図表⑤ 物価・賃金、図表⑥ 景気動向指数

 

 雇用環境は、底堅く推移している。1月の失業率(2.5%)は、2024年末から横ばいで推移しており、低水準を維持している(総務省「労働力調査」)。2024年半ばにかけて労働需要の軟化を示唆した有効求人倍率(1月1.26倍)は、足元にかけてやや持ち直している(厚生労働省「一般職業紹介状況」)。人手不足が継続しており、底堅い雇用環境が崩れる兆しはまだ見えていない。

 また、1月の名目賃金(前年同月比+2.8%)は、ボーナスの反動減もあって、12月(+4.4%)から上昇率を縮小させた。内訳を見ると、所定内給与(基本給、+3.1%)が32年3か月ぶりの高い伸び率になったことが注目された。それに対して、実質賃金(▲1.8%)は3か月ぶりにマイナスに転じた。これは、消費者物価指数(持家の帰属家賃を除く総合、+4.7%)が大きく伸びたためだった。実質賃金がプラス圏に定着するハードルが依然として高いことが改めて示された。
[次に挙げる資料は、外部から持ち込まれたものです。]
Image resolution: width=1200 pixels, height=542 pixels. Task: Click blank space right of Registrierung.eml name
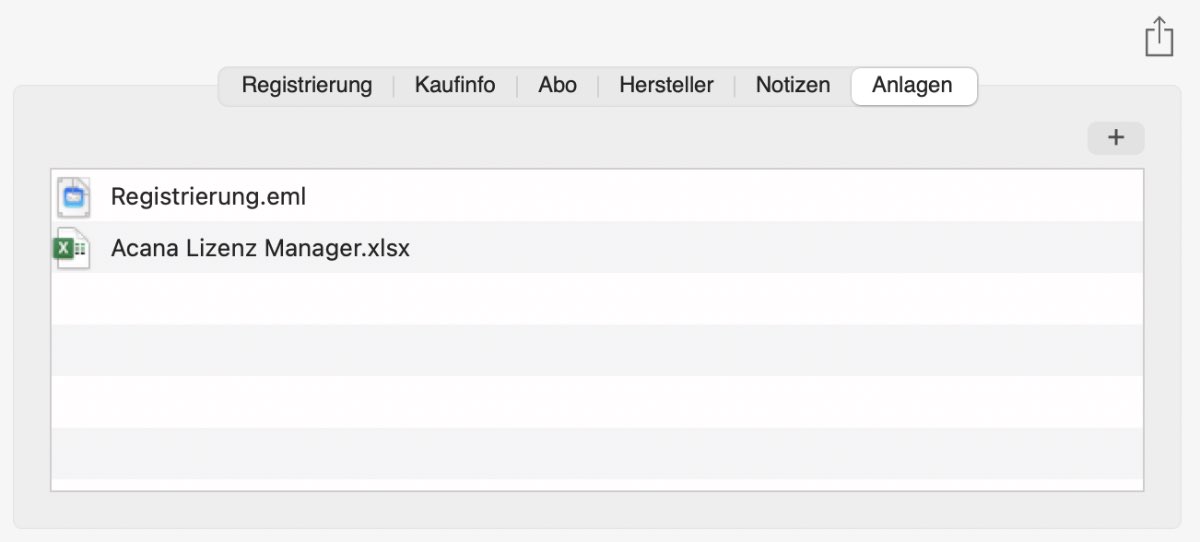[725, 197]
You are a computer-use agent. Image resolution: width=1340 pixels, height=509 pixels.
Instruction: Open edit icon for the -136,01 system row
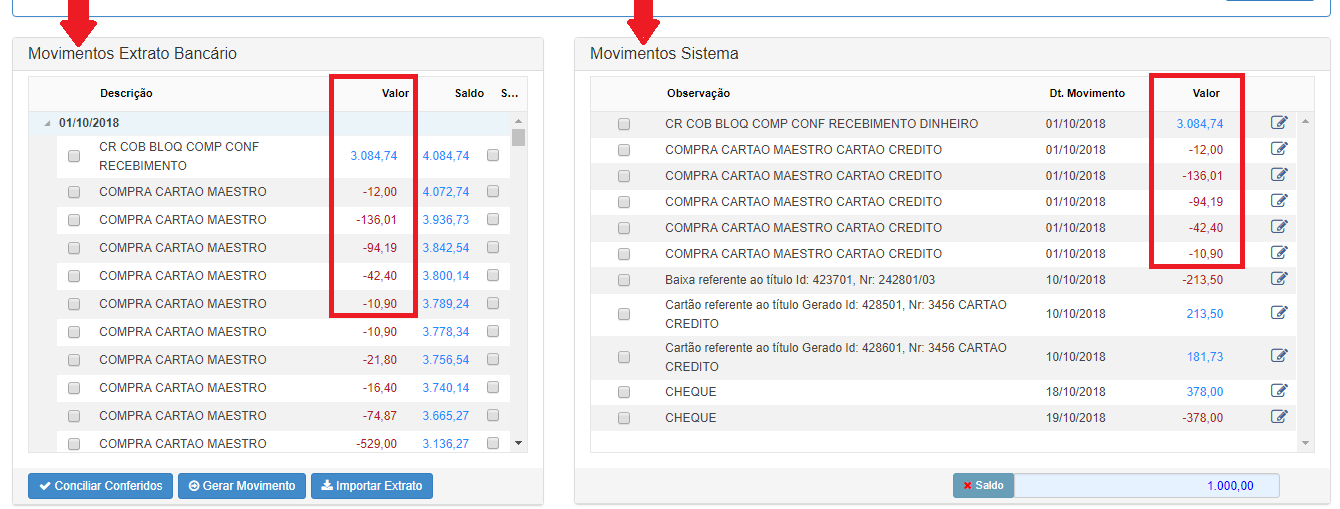[x=1279, y=175]
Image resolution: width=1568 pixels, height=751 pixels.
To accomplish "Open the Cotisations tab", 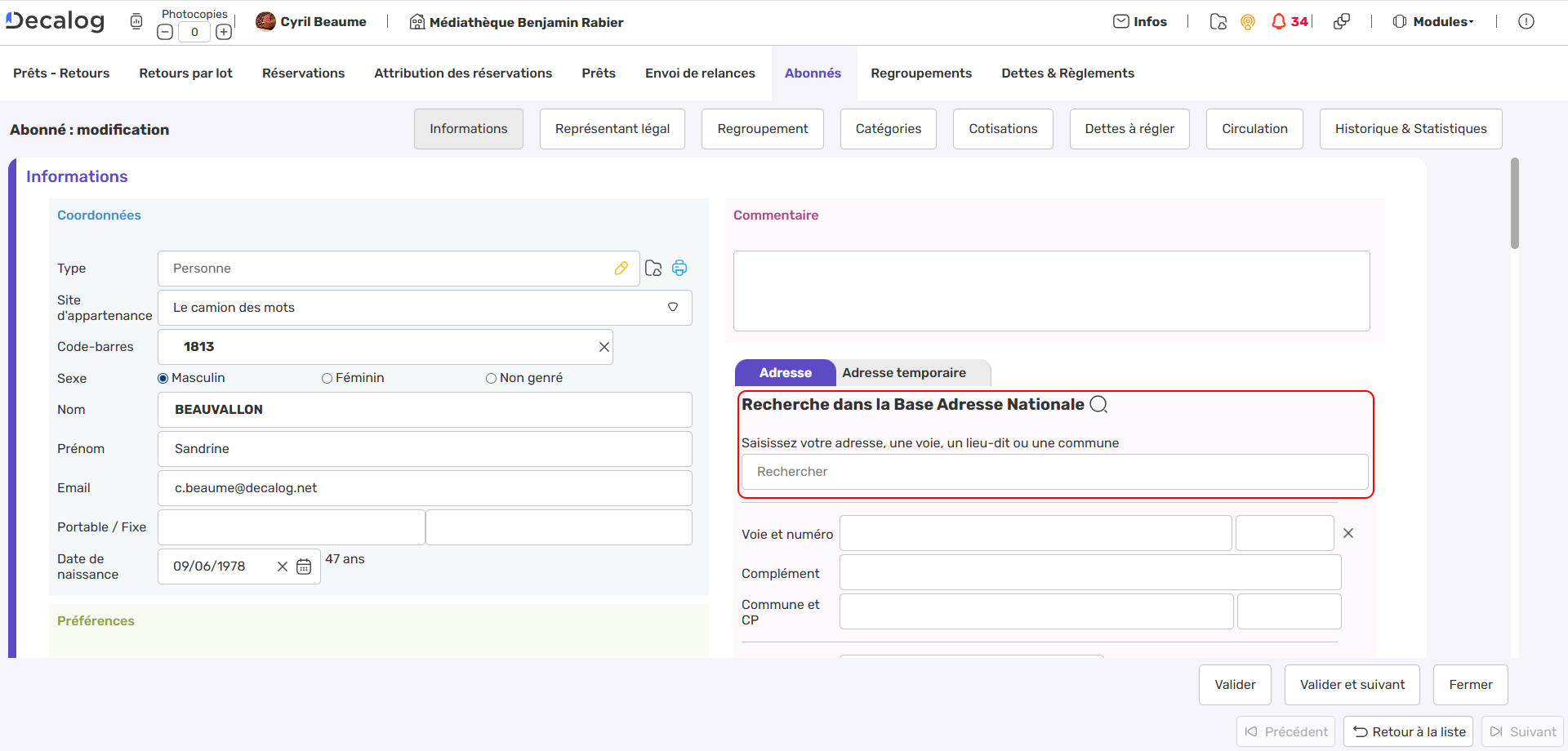I will [x=1003, y=129].
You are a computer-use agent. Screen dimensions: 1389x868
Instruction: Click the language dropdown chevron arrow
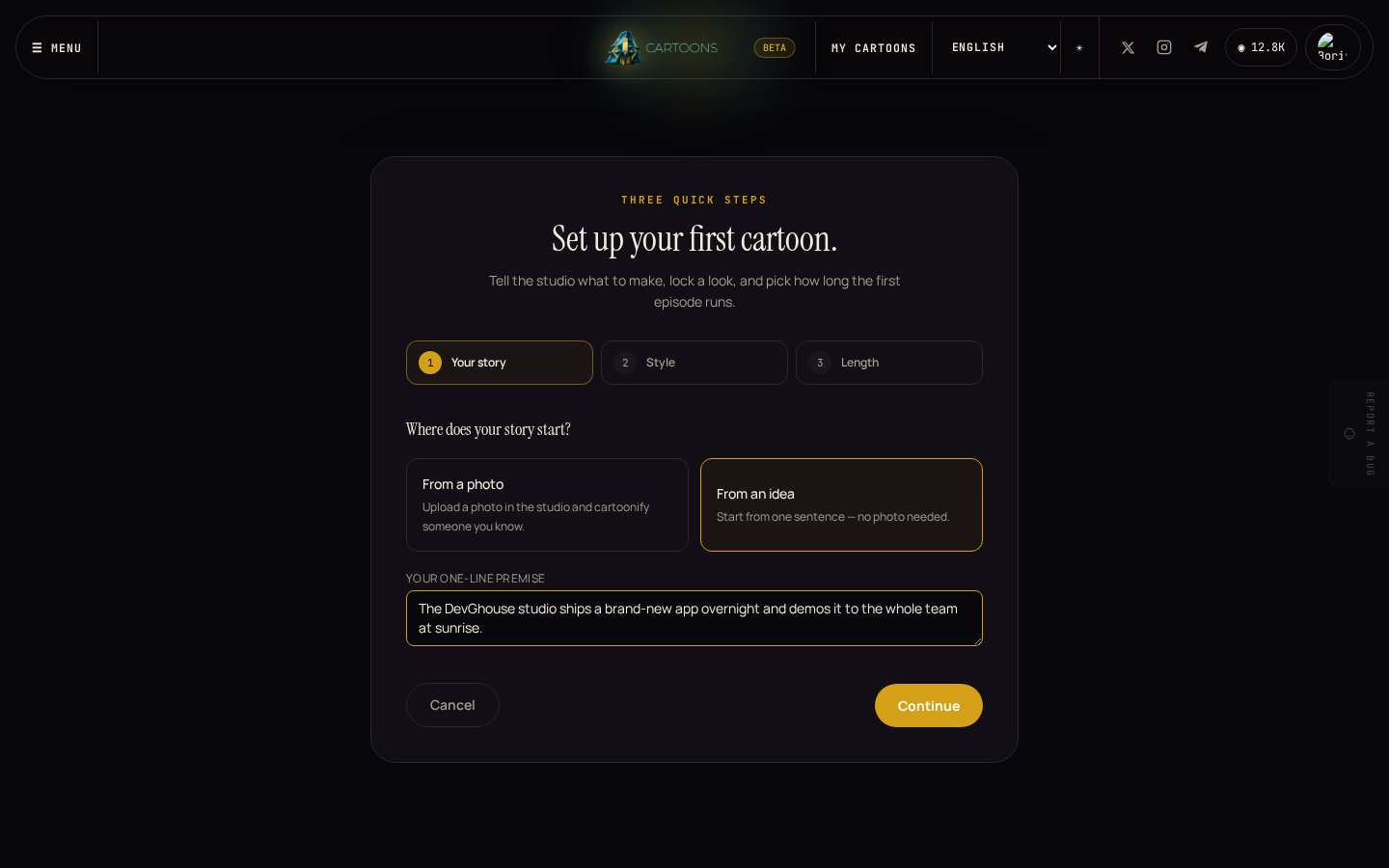click(x=1052, y=47)

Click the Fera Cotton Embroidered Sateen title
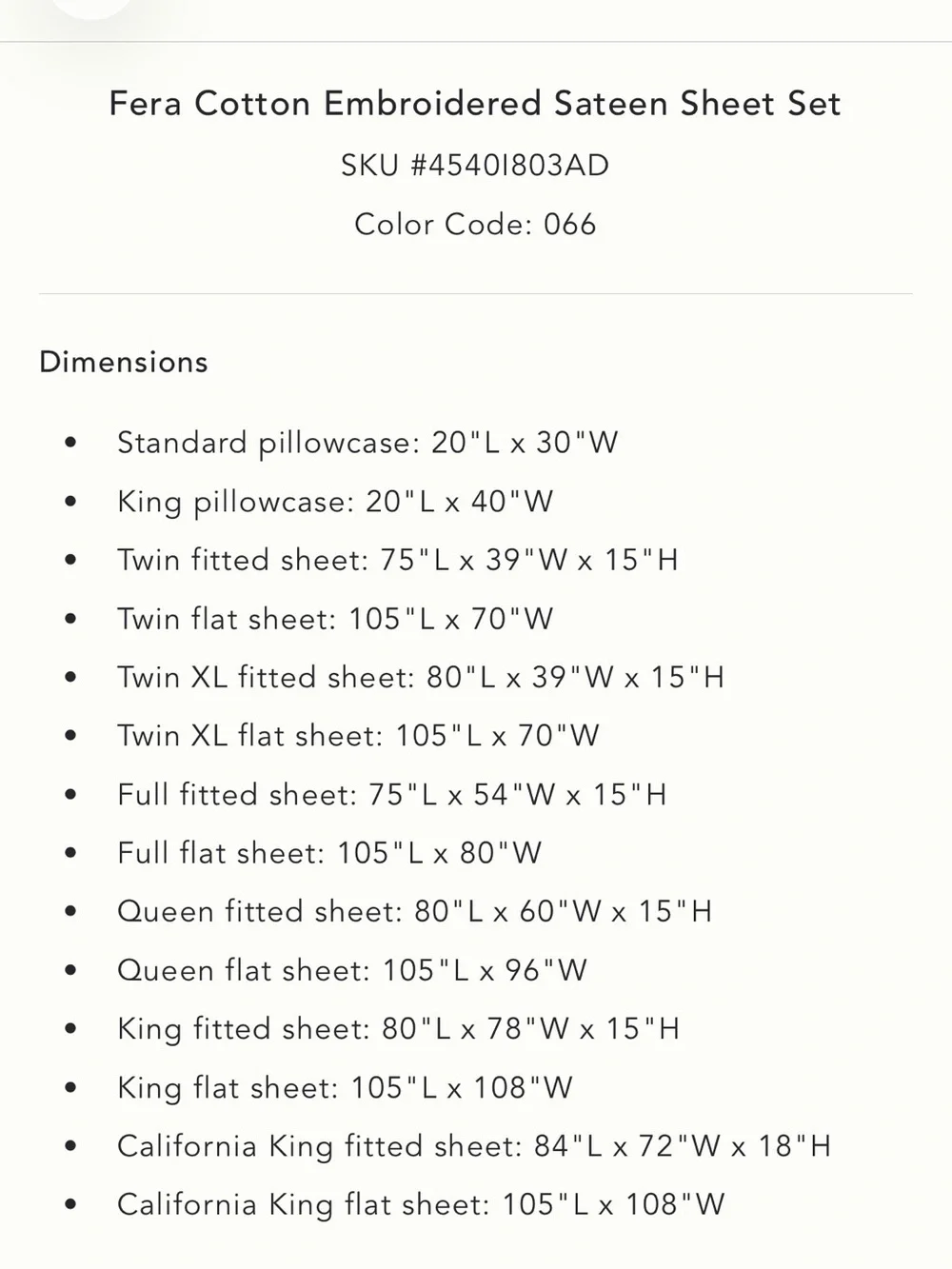point(475,103)
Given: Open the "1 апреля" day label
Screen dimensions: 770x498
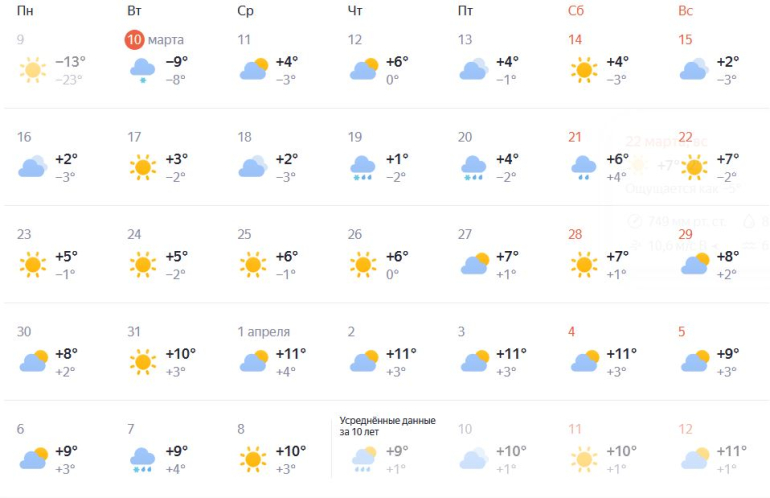Looking at the screenshot, I should click(x=264, y=332).
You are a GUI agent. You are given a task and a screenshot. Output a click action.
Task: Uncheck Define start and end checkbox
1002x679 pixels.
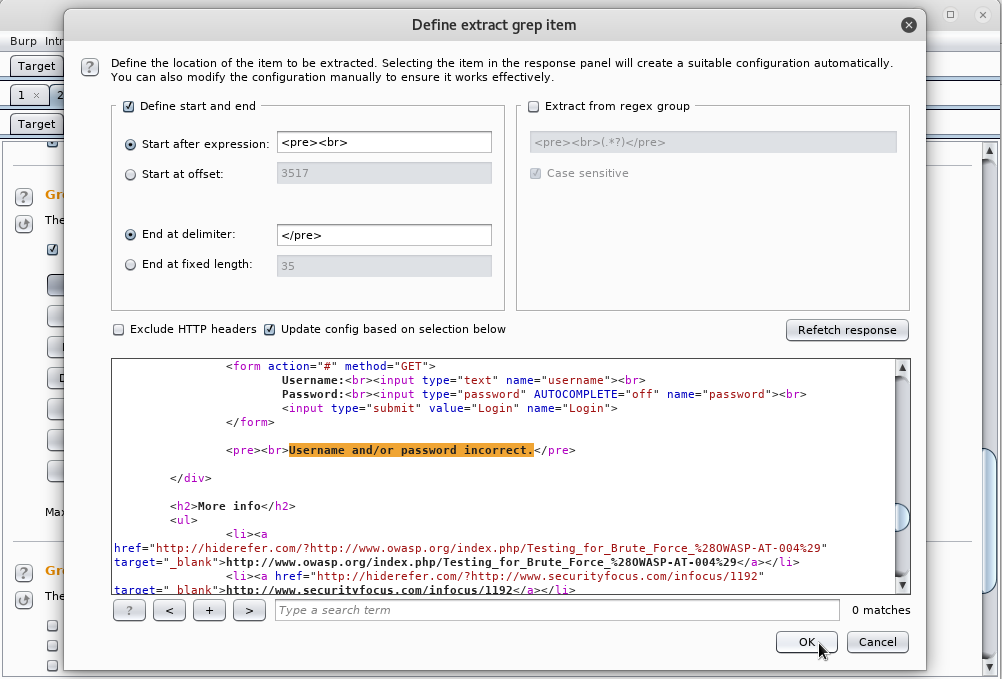point(128,106)
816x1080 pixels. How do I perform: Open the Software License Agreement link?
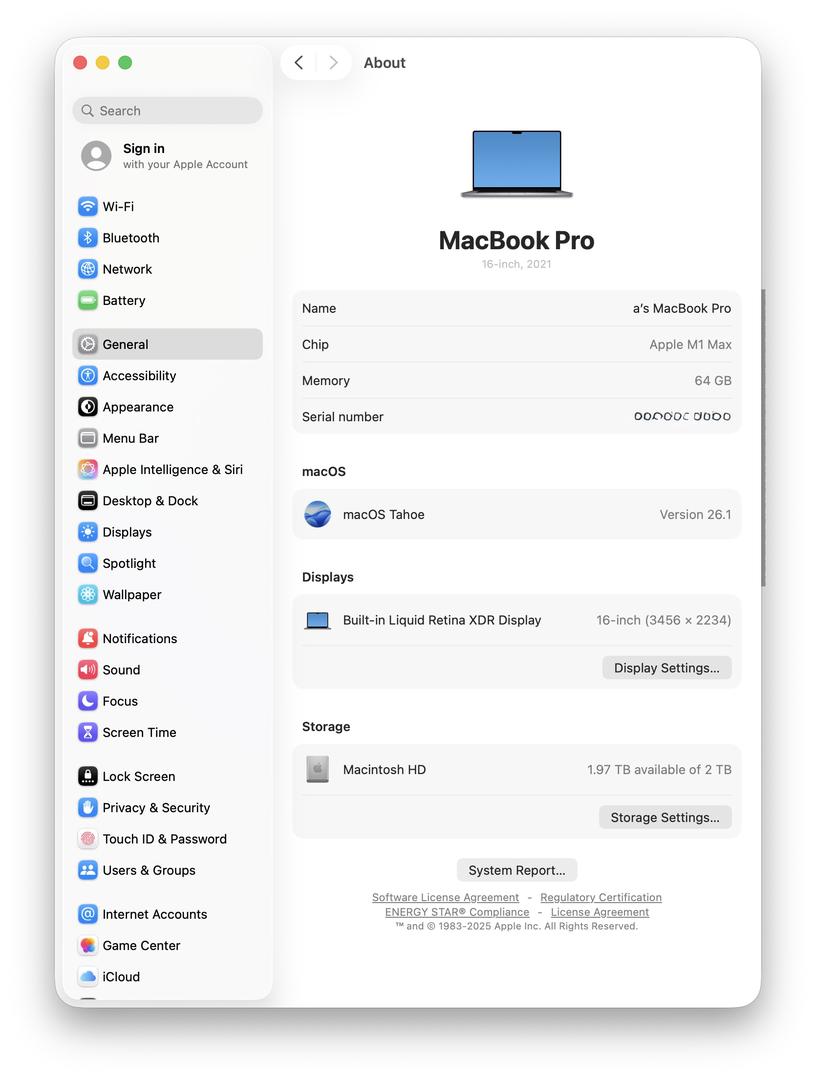(445, 898)
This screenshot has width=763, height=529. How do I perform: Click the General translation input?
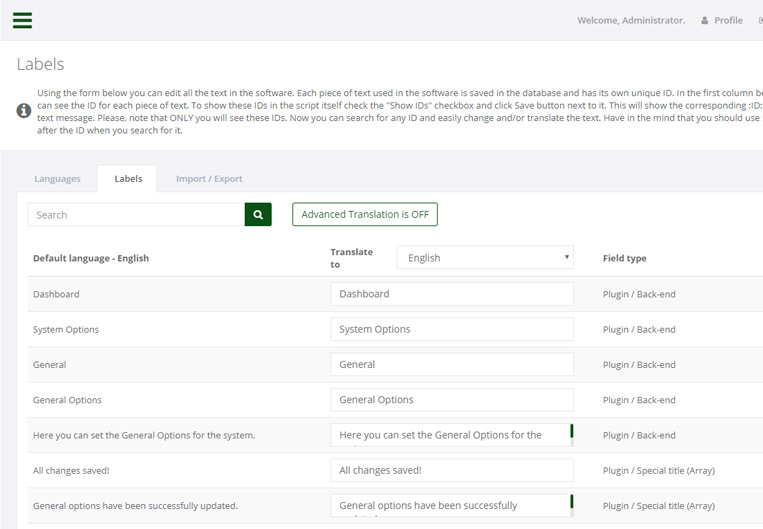click(451, 365)
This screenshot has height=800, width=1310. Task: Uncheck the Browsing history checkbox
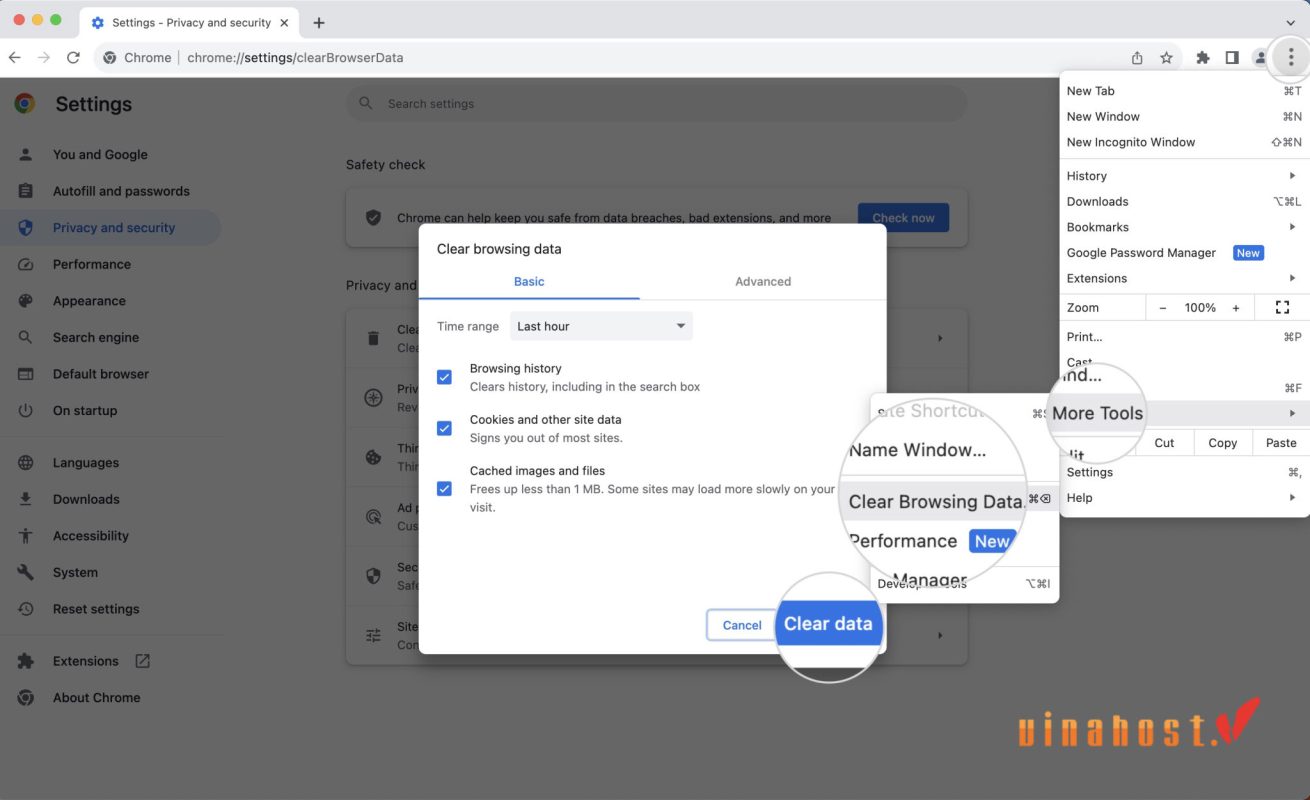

 先行きについて、人手不足もあって、雇用環境は引き続き底堅く推移するだろう。また、所得環境は、持ち直しに向かうと期待される。2025年度の春闘も高めの賃上げとなり、賃上げ機運が続くと期待される。ただし、その賃上げが物価上昇を追い越せるかは見通し難い。

 

3.先行き:緩やかな回復の一方で、下振れリスクが大きい

 先行きの日本経済は、緩やかな回復を続けると期待される。ただし、景気先行指数もさえない動きをしていることもあり、回復ペースは鈍く、下振れリスクも大きいと考えられる(図表⑥)。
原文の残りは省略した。